## Set task
Update the records below by putting "How would I carry out" in place of "How do I perform" and keeping everything else the same. Leave the pictures out of your answer.

## Entries on target coordinates
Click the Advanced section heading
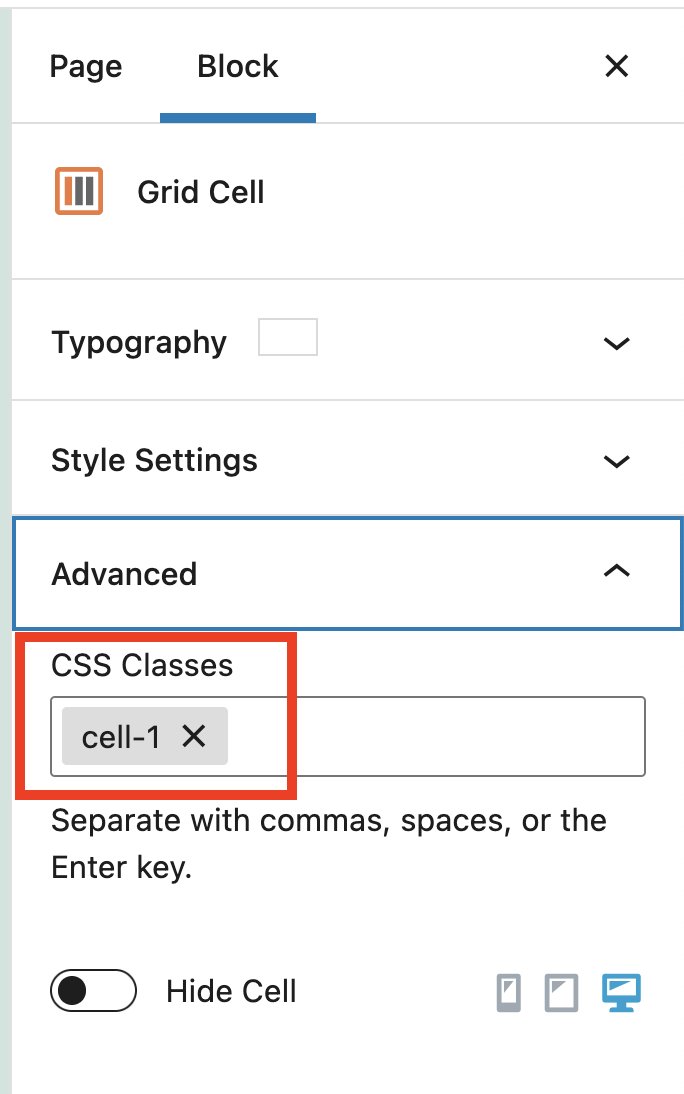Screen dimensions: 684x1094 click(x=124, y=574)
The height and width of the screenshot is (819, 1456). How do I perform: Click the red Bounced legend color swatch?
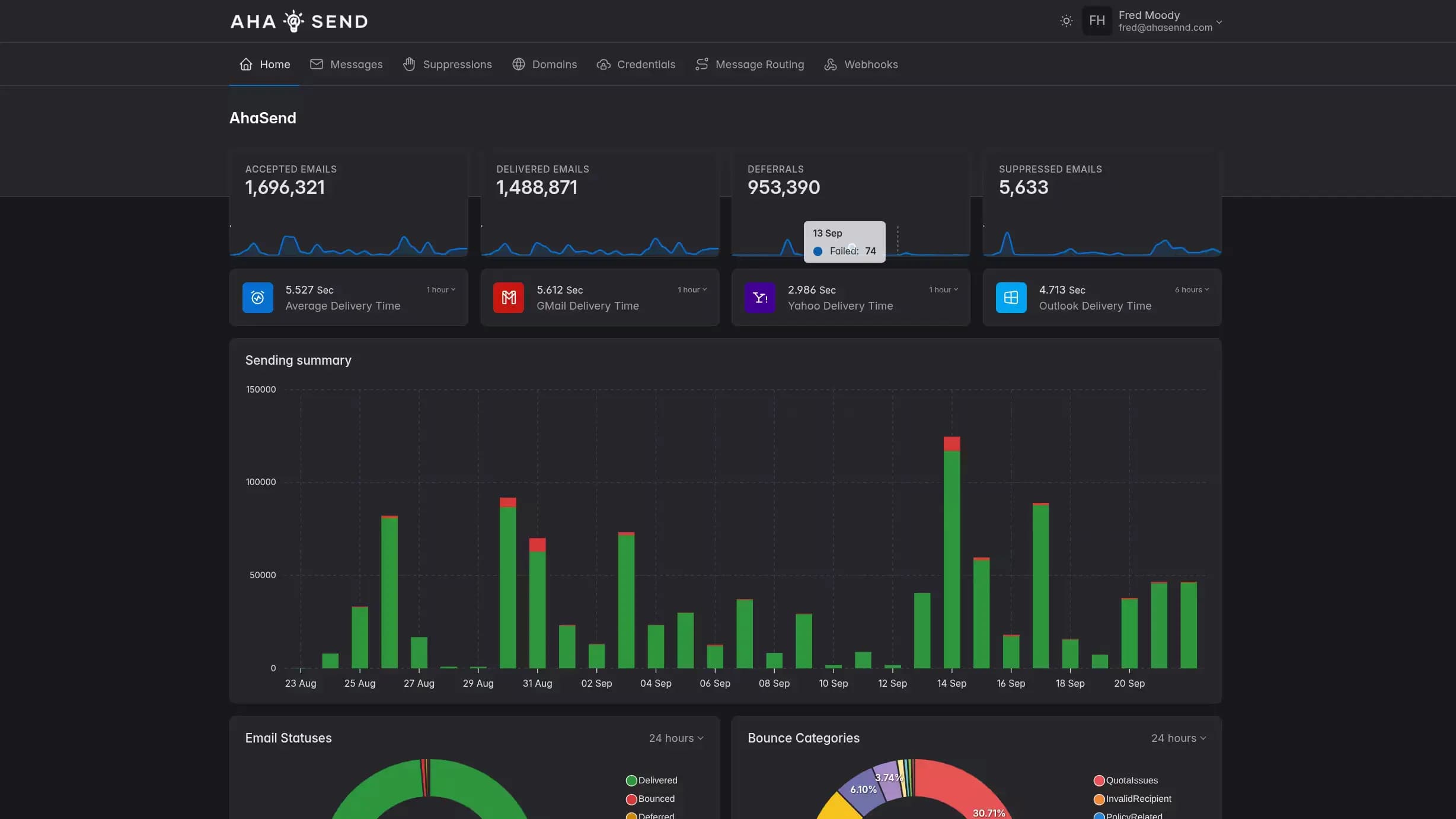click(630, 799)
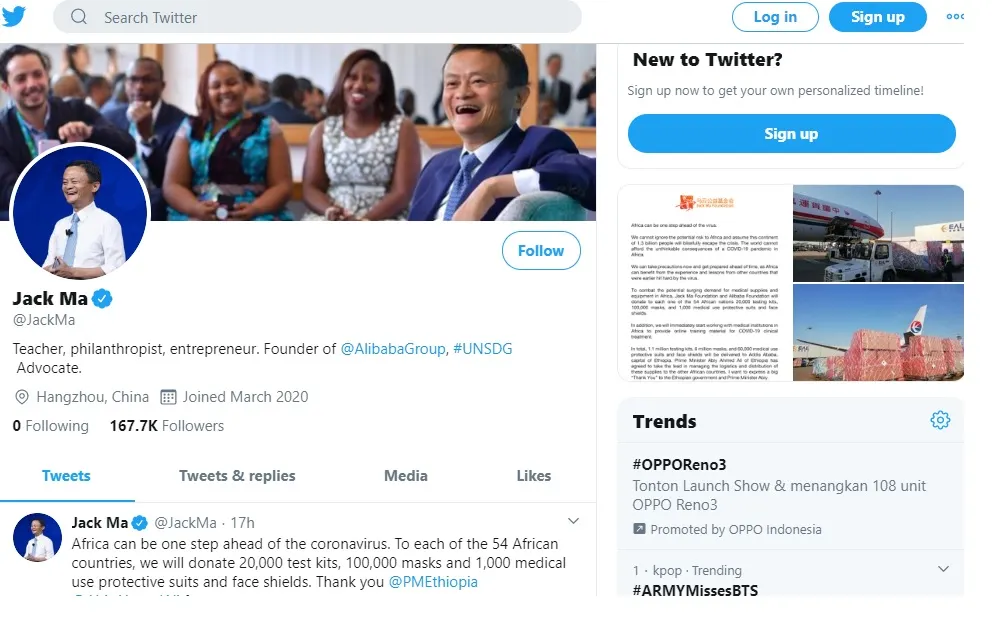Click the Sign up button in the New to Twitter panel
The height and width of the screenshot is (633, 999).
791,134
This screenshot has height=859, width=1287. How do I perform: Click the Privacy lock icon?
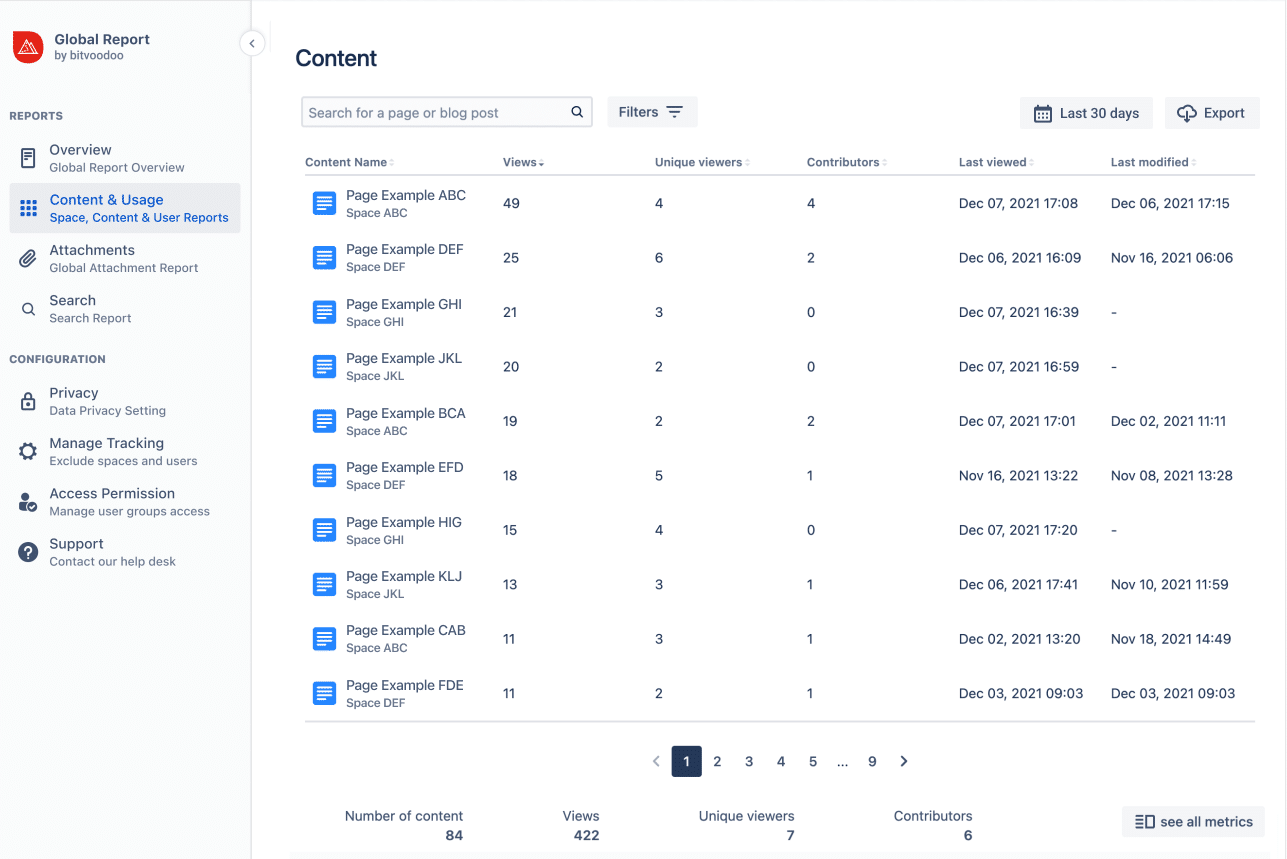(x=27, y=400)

## Exercise output
Click the Advanced section heading
Screen dimensions: 684x1094 click(x=124, y=574)
The height and width of the screenshot is (819, 1456). How would I carry out: Click the red Bounced legend color swatch?
click(630, 799)
Click the Sign up button in the New to Twitter panel
The height and width of the screenshot is (633, 999).
791,134
This screenshot has height=859, width=1287. How would I carry out: Click the Privacy lock icon?
(x=27, y=400)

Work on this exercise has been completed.